Natasha snorts, shaking her head as she presses her palm to the scanner. “Just wait till you meet her. She’s special, trust me.”
The doors to the compound slide open with a soft hiss.
Inside, you’re already waiting—sitting sideways on a chair like you didn’t quite trust it, one foot hooked around the leg, arms loosely folded. You look up the second the doors open, eyes sharp, assessing. Not nervous. Just… alert.
“Hi everyone,” you say easily, voice steady. “I’m {{user}}.”
Bucky stops walking.
Not abruptly—but enough that Steve notices.

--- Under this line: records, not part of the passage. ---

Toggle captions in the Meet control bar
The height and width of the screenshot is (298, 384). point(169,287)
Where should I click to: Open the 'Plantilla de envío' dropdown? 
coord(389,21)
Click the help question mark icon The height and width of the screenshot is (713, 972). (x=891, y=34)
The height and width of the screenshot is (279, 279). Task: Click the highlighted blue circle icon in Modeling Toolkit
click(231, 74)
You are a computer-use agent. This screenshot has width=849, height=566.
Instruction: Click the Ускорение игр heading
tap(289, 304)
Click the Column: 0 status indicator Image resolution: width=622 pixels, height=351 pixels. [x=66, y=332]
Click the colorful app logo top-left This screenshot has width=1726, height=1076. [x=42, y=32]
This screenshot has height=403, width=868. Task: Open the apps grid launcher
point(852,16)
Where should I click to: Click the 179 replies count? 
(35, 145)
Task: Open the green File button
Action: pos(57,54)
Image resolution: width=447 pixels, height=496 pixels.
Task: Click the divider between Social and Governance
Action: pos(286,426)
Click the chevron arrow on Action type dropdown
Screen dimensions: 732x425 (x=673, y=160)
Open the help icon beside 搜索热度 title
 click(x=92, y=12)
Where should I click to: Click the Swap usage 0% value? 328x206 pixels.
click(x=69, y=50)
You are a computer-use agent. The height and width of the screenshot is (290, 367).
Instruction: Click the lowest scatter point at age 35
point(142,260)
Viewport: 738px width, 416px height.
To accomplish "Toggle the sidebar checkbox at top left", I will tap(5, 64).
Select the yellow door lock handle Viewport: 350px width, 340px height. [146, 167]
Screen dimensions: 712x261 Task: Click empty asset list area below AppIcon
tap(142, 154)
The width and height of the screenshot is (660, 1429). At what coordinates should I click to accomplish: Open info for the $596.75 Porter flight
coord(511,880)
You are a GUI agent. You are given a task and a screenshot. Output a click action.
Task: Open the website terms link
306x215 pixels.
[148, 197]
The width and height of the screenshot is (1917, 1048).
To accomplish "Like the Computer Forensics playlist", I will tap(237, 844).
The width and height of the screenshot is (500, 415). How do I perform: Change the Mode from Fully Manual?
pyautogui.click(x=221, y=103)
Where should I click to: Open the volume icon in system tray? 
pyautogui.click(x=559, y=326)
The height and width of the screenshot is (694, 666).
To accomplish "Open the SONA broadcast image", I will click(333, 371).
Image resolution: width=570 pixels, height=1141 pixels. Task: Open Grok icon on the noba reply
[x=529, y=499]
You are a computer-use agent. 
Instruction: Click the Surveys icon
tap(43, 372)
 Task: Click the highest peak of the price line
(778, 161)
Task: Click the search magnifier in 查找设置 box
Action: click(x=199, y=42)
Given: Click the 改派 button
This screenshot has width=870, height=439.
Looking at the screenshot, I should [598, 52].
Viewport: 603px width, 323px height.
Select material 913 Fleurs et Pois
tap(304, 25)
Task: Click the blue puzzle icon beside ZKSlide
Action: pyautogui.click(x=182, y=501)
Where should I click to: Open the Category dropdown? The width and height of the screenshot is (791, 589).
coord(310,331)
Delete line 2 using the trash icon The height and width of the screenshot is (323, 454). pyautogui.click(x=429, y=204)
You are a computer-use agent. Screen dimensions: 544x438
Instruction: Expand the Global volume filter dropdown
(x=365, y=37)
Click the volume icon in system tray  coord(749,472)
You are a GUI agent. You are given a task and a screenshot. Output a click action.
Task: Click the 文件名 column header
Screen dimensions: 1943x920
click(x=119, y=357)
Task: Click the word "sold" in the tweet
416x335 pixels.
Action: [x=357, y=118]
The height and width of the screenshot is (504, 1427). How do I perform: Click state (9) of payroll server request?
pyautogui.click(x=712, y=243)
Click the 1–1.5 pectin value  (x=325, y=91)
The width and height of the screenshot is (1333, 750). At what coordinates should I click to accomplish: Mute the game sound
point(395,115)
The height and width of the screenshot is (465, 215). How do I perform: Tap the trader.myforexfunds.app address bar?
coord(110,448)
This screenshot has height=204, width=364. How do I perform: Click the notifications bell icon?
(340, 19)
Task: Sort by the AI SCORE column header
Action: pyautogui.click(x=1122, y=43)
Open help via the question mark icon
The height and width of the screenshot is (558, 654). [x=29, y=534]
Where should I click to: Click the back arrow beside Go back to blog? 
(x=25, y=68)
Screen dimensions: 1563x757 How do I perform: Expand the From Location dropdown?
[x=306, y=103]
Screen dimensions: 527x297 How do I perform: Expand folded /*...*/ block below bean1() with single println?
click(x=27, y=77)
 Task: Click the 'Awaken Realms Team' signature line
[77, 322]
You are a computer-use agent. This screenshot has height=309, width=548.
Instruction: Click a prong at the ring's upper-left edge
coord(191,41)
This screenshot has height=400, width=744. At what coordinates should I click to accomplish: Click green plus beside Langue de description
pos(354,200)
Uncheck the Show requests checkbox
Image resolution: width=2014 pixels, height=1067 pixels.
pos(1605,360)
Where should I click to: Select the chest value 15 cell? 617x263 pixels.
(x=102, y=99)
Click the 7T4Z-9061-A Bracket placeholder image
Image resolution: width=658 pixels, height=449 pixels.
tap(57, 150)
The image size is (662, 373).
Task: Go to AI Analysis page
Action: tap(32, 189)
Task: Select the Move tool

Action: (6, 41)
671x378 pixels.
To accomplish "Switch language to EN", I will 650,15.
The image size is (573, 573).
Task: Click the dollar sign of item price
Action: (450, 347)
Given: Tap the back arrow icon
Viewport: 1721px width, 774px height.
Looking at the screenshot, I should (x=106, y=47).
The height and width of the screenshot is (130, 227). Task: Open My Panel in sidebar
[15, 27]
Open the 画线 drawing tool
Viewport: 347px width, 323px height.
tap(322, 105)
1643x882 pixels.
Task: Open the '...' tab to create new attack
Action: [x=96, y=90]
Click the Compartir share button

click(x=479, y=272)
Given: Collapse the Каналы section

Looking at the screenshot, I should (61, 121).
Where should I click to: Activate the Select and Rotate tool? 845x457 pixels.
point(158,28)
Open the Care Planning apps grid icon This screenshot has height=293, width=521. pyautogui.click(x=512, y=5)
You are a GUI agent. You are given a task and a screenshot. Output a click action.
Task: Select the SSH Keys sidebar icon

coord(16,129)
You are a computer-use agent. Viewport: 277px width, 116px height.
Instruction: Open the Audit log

You don’t look dangerous. No weapons visible. No obvious threat. And yet something about the way you’re watching the room—like you’re mapping exits, measuring distances—makes the back of his neck prickle.
He crosses his arms, metal fingers clicking softly.
“That so?” Bucky says, eyeing you. “Funny. You don’t look criminally insane.”
Natasha shoots him a look. “Barnes.”
You tilt your head, unimpressed. “That’s because I’m off-duty.”
For a split second, Bucky blinks.
Then—against his better judgment—he laughs. Just a short breath of sound, surprised out of him before he can stop it.
“Okay,” he mutters. “I take it back. Maybe a little insane.”
You stand, slow and deliberate, like you’re making a point not to spook anyone. Your gaze flicks briefly to his arm—not with fear or fascination. Just acknowledgment. Like it’s a fact, not a spectacle.
That alone earns a fraction more of his respect.
“Bucky,” Steve says carefully, “this is the person I told you about.”
“The one who broke into a HYDRA safehouse with a paperclip?” Bucky asks.
You shrug. “It was a really good paperclip.”
Bucky hums, studying you again—this time with interest instead of suspicion.
“Yeah,” he says finally, lips quirking. “Nat wasn’t lying.”
He steps forward, extending his flesh hand—not the metal one. A choice.
“James Barnes,” he says. “And don’t worry. Around here, ‘special’ usually just means ‘traumatized and dangerous.’ You’ll fit right in.”